He left me almost three years ago, and surprised me with a spectacular dozen yellow roses for Valentine’s Day. Technically, we’re still married but we live separately.
Valentine’s Day is more significant for us than for most couples because it was on this day in 1999 when I nearly died from a severe cerebral hemorrhage. I was mother to our 2 year old son, and six months pregnant with our second. I was also very young (35).
In the ensuing 19 years, I have made a much bigger deal about Valentine’s Day than most people do. I even had a Valentine’s Day party one year to celebrate being alive and having love in my life. I like to think I do this all year round, but it becomes a larger deal on February 14th.

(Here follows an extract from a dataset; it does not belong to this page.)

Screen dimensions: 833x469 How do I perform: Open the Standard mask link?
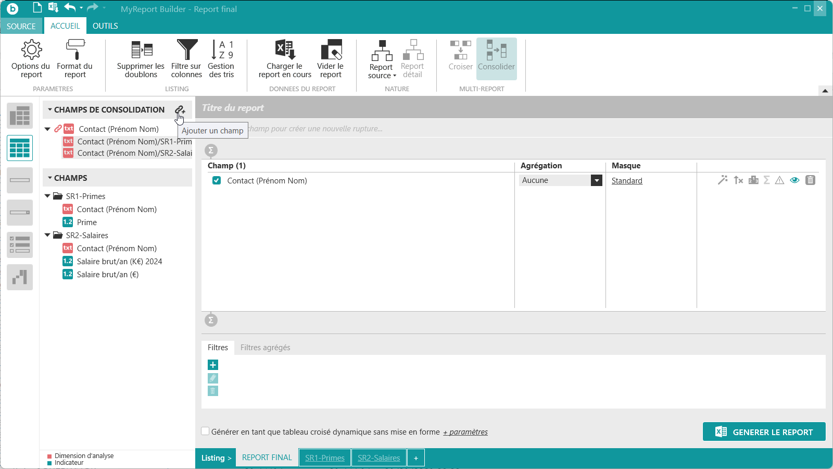coord(627,181)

I told my mother that my husband surprised me this year by walking in with a dozen gorgeous yellow roses. He usually bought me nice flowers while we were still together, but since he left, I’m not sure what to expect.
My mother and I talked about this. It seemed a bit odd for someone who no longer wants to be with me. She said, “I’m sure he’s going through withdrawal over the whole thing, too”. Old habits die hard and all that. I had previously speculated that he was merrily skipping away from a mix of many happy, some decent, and some not-so-great years. It looked like he was drifting off over the horizon looking for and finding new love and happiness while I sat in the corner and licked my wounds. No matter how unhappy he was in the marriage, a gleeful flight is an unlikely end.
It is not possible to simply skip away from almost 40 years together without feeling the vacuum left by the void. So many words can convey a similar sentiment:
Today was the first time I had thought about the word “withdrawal” to describe the indescribable adjustment to not being together anymore.